But with actresses, that division appears to be less certain. If a woman takes off her top in a movie, much less baring it all, Mr. Skin and his ilk will be there to catalogue it to make sure people who only want to see her as, in the parlance of that site, “breasts, butt, bush, underwear, sexy,” can skip the parts of her performance that would give her character humanity and context, and would remind us that she’s a woman playing a part. The movies Ashley Judd’s taken her clothes off in tend to have that kind of context, whether she’s playing a woman in love with a mentally ill man who claims to be a veteran in Bug or in Norma Jean and Marilyn, a biopic of Marilyn Monroe, a woman who, in real life, was devoured by audiences’ inability to see both her body and her mind simultaneously. If an actress goes nude for roles frequently, as, say, Lena Dunham has, she’s likely to be the subject of speculation about whether she’s some sort of exhibitionist, rather than whether her nudity enhances her roles, as if there’s no possible creative reason she could have for taking off her clothes or doing sex scenes. It’s a bizarre suspension of logic that applies to all other on-screen actions: no one thinks that Judd’s been married to a southern lawyer pulled into a racially-tinged trial, as she was in Time To Kill, or that she’s killed the ex-husband who framed her for murder as she did in Double Jeopardy, or gives her credit for knowing how Washington and politics work because she’s playing the First Lady in the forthcoming Olympus Has Fallen.

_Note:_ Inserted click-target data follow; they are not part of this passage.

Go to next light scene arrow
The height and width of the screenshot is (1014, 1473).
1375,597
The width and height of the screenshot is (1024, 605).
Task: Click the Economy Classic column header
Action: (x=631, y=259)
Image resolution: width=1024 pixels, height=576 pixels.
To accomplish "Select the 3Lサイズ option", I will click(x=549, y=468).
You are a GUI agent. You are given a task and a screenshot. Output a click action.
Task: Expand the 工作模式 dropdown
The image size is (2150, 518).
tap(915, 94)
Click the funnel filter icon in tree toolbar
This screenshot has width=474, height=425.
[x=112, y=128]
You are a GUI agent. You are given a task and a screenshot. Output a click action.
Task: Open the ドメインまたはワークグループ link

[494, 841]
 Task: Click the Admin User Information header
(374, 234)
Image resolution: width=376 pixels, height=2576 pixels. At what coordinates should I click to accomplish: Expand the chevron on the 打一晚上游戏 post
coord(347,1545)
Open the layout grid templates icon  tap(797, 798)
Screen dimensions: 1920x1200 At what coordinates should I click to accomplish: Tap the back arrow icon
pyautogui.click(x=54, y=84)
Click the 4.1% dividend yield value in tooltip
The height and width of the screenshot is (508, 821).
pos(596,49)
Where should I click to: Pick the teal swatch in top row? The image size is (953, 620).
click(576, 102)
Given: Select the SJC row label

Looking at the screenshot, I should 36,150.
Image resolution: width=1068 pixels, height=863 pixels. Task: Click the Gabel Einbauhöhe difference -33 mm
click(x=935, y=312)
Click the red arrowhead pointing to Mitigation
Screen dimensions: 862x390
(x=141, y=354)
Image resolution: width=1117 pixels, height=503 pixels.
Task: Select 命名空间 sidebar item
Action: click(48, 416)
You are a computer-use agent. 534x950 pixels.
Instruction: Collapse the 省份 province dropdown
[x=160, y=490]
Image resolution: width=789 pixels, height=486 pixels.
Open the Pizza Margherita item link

Attacking Judd for her nude scenes is part and parcel of the right’s current strategy to discredit promising female advocates. Like Rush Limbaugh’s attacks on Sandra Fluke, the Caller’s attempts to impugn Judd as an exhibitionist are an attempt to make her seem less serious by impugning her sexual chastity (that this tactic remains in the playbook is a whole other world of crazy). But the evidence is even more specious and pathetic here. Fluke, who became engaged shortly after enduring nationally-broadcast attacks on her character, stumped for birth control access in the real world. Judd took her clothes off as part of fiction. The Daily Caller may not know the difference, but voters do. And Judd, who already knows a thing or two about the insanity of media scrutiny, is getting a real, and sadly valuable education in what you have to be willing to take if you want to be active in American public life as a woman.